WORK REQUEST ▸
Return the whole listing, keeping every character the same.

>>>>>

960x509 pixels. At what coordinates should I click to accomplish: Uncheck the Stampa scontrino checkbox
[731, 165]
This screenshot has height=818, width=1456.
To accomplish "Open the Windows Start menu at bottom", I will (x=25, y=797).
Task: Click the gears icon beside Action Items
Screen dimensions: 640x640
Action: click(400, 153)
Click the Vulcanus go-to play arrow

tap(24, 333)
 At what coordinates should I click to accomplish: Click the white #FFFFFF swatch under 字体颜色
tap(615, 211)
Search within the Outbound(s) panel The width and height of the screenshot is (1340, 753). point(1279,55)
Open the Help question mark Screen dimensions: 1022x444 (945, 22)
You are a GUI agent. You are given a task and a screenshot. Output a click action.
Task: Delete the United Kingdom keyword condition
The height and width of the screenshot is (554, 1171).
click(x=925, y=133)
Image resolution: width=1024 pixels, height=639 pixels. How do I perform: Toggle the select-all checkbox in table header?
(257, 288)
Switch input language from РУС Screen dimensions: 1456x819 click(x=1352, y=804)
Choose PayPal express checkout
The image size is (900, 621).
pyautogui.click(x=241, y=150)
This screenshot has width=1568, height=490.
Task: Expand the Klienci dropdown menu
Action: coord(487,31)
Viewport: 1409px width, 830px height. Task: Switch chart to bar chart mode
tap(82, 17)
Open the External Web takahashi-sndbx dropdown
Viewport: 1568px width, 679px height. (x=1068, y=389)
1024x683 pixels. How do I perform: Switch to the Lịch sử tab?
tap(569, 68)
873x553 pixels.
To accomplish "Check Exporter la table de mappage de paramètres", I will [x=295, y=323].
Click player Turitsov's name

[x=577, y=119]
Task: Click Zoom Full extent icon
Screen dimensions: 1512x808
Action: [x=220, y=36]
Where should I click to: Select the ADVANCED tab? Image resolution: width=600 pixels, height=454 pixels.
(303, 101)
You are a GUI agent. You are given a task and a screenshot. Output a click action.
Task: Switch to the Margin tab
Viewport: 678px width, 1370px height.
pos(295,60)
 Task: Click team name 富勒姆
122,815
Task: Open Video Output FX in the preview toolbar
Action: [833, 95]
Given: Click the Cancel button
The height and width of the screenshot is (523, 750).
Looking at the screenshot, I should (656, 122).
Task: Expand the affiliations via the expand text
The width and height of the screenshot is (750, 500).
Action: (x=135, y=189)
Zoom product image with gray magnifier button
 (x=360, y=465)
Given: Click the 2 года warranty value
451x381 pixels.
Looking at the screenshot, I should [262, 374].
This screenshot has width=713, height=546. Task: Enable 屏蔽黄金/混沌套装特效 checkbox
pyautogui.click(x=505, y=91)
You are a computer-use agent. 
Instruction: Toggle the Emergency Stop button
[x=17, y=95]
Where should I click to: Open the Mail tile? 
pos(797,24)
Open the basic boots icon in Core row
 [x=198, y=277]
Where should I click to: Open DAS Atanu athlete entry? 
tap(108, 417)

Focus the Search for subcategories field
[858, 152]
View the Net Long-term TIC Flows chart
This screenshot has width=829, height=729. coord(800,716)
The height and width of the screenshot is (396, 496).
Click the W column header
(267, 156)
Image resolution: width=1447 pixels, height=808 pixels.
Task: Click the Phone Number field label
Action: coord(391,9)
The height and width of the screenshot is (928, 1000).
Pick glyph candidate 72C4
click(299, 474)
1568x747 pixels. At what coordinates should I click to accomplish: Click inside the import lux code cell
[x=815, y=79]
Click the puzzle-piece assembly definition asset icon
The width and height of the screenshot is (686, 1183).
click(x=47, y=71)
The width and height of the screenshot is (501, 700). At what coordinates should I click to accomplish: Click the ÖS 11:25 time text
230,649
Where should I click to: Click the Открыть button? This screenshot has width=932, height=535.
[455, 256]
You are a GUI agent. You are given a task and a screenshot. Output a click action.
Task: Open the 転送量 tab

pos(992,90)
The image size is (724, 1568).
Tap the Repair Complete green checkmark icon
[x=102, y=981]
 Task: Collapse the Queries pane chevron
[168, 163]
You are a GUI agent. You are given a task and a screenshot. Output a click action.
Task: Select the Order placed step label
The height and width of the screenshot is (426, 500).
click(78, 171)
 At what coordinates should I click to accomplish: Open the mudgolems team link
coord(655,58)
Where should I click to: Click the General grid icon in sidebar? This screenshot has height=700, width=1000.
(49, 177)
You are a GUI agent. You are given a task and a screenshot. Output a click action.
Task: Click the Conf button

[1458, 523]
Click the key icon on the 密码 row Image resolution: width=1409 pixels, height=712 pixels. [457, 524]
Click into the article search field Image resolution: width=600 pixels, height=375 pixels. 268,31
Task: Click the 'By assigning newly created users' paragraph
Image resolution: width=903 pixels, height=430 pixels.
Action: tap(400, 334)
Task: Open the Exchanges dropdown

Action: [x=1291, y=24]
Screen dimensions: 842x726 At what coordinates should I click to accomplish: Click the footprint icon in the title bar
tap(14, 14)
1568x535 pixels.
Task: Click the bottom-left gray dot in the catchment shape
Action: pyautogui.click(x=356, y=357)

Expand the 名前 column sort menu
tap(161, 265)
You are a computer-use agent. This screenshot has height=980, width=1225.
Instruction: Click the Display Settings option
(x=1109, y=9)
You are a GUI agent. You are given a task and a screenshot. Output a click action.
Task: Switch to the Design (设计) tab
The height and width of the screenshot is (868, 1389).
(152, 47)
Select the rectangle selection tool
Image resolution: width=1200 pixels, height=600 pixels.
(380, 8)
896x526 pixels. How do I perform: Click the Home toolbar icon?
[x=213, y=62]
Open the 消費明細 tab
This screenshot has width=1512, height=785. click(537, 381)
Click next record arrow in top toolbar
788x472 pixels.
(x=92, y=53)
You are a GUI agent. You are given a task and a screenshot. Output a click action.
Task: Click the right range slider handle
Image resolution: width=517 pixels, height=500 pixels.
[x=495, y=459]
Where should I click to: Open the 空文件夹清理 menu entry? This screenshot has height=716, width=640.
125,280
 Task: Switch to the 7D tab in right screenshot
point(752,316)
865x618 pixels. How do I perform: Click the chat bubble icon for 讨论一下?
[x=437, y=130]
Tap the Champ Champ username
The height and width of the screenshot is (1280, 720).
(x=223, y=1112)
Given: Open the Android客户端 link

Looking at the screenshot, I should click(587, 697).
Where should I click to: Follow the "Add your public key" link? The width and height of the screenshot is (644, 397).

<<<<<

EXERCISE ANSWER ▸
960x509 pixels. At what coordinates should I click to accomplish: Uncheck the Stampa scontrino checkbox
[731, 165]
This screenshot has height=818, width=1456.
To accomplish "Open the Windows Start menu at bottom", I will (x=25, y=797).
Task: Click the gears icon beside Action Items
Screen dimensions: 640x640
Action: click(400, 153)
Click the Vulcanus go-to play arrow

tap(24, 333)
 At what coordinates should I click to accomplish: Click the white #FFFFFF swatch under 字体颜色
tap(615, 211)
Search within the Outbound(s) panel The width and height of the screenshot is (1340, 753). point(1279,55)
Open the Help question mark Screen dimensions: 1022x444 (945, 22)
You are a GUI agent. You are given a task and a screenshot. Output a click action.
Task: Delete the United Kingdom keyword condition
The height and width of the screenshot is (554, 1171).
click(x=925, y=133)
Image resolution: width=1024 pixels, height=639 pixels. How do I perform: Toggle the select-all checkbox in table header?
(257, 288)
Switch input language from РУС Screen dimensions: 1456x819 click(x=1352, y=804)
Choose PayPal express checkout
The image size is (900, 621).
pyautogui.click(x=241, y=150)
This screenshot has width=1568, height=490.
Task: Expand the Klienci dropdown menu
Action: coord(487,31)
Viewport: 1409px width, 830px height. Task: Switch chart to bar chart mode
tap(82, 17)
Open the External Web takahashi-sndbx dropdown
Viewport: 1568px width, 679px height. (x=1068, y=389)
1024x683 pixels. How do I perform: Switch to the Lịch sử tab?
tap(569, 68)
873x553 pixels.
To accomplish "Check Exporter la table de mappage de paramètres", I will [x=295, y=323].
Click player Turitsov's name

[x=577, y=119]
Task: Click Zoom Full extent icon
Screen dimensions: 1512x808
Action: [x=220, y=36]
Where should I click to: Select the ADVANCED tab? Image resolution: width=600 pixels, height=454 pixels.
(303, 101)
You are a GUI agent. You are given a task and a screenshot. Output a click action.
Task: Switch to the Margin tab
Viewport: 678px width, 1370px height.
pos(295,60)
 Task: Click team name 富勒姆
122,815
Task: Open Video Output FX in the preview toolbar
Action: [833, 95]
Given: Click the Cancel button
The height and width of the screenshot is (523, 750).
Looking at the screenshot, I should (656, 122).
Task: Expand the affiliations via the expand text
The width and height of the screenshot is (750, 500).
Action: (x=135, y=189)
Zoom product image with gray magnifier button
 (x=360, y=465)
Given: Click the 2 года warranty value
451x381 pixels.
Looking at the screenshot, I should [262, 374].
This screenshot has width=713, height=546. Task: Enable 屏蔽黄金/混沌套装特效 checkbox
pyautogui.click(x=505, y=91)
You are a computer-use agent. 
Instruction: Toggle the Emergency Stop button
[x=17, y=95]
Where should I click to: Open the Mail tile? 
pos(797,24)
Open the basic boots icon in Core row
 [x=198, y=277]
Where should I click to: Open DAS Atanu athlete entry? 
tap(108, 417)

Focus the Search for subcategories field
[858, 152]
View the Net Long-term TIC Flows chart
This screenshot has width=829, height=729. coord(800,716)
The height and width of the screenshot is (396, 496).
Click the W column header
(267, 156)
Image resolution: width=1447 pixels, height=808 pixels.
Task: Click the Phone Number field label
Action: coord(391,9)
The height and width of the screenshot is (928, 1000).
Pick glyph candidate 72C4
click(299, 474)
1568x747 pixels. At what coordinates should I click to accomplish: Click inside the import lux code cell
[x=815, y=79]
Click the puzzle-piece assembly definition asset icon
The width and height of the screenshot is (686, 1183).
click(x=47, y=71)
The width and height of the screenshot is (501, 700). At what coordinates should I click to accomplish: Click the ÖS 11:25 time text
230,649
Where should I click to: Click the Открыть button? This screenshot has width=932, height=535.
[455, 256]
You are a GUI agent. You are given a task and a screenshot. Output a click action.
Task: Open the 転送量 tab

pos(992,90)
The image size is (724, 1568).
Tap the Repair Complete green checkmark icon
[x=102, y=981]
 Task: Collapse the Queries pane chevron
[168, 163]
You are a GUI agent. You are given a task and a screenshot. Output a click action.
Task: Select the Order placed step label
The height and width of the screenshot is (426, 500).
click(78, 171)
 At what coordinates should I click to accomplish: Open the mudgolems team link
coord(655,58)
Where should I click to: Click the General grid icon in sidebar? This screenshot has height=700, width=1000.
(49, 177)
You are a GUI agent. You are given a task and a screenshot. Output a click action.
Task: Click the Conf button

[1458, 523]
Click the key icon on the 密码 row Image resolution: width=1409 pixels, height=712 pixels. [457, 524]
Click into the article search field Image resolution: width=600 pixels, height=375 pixels. 268,31
Task: Click the 'By assigning newly created users' paragraph
Image resolution: width=903 pixels, height=430 pixels.
Action: tap(400, 334)
Task: Open the Exchanges dropdown

Action: [x=1291, y=24]
Screen dimensions: 842x726 At what coordinates should I click to accomplish: Click the footprint icon in the title bar
tap(14, 14)
1568x535 pixels.
Task: Click the bottom-left gray dot in the catchment shape
Action: pyautogui.click(x=356, y=357)

Expand the 名前 column sort menu
tap(161, 265)
You are a computer-use agent. This screenshot has height=980, width=1225.
Instruction: Click the Display Settings option
(x=1109, y=9)
You are a GUI agent. You are given a task and a screenshot. Output a click action.
Task: Switch to the Design (设计) tab
The height and width of the screenshot is (868, 1389).
(152, 47)
Select the rectangle selection tool
Image resolution: width=1200 pixels, height=600 pixels.
(380, 8)
896x526 pixels. How do I perform: Click the Home toolbar icon?
[x=213, y=62]
Open the 消費明細 tab
This screenshot has width=1512, height=785. click(537, 381)
Click next record arrow in top toolbar
788x472 pixels.
(x=92, y=53)
You are a GUI agent. You are given a task and a screenshot. Output a click action.
Task: Click the right range slider handle
Image resolution: width=517 pixels, height=500 pixels.
[x=495, y=459]
Where should I click to: Open the 空文件夹清理 menu entry? This screenshot has height=716, width=640.
125,280
 Task: Switch to the 7D tab in right screenshot
point(752,316)
865x618 pixels. How do I perform: Click the chat bubble icon for 讨论一下?
[x=437, y=130]
Tap the Champ Champ username
The height and width of the screenshot is (1280, 720).
(x=223, y=1112)
Given: Open the Android客户端 link

Looking at the screenshot, I should click(587, 697).
Where should I click to: Follow the "Add your public key" link? The width and height of the screenshot is (644, 397).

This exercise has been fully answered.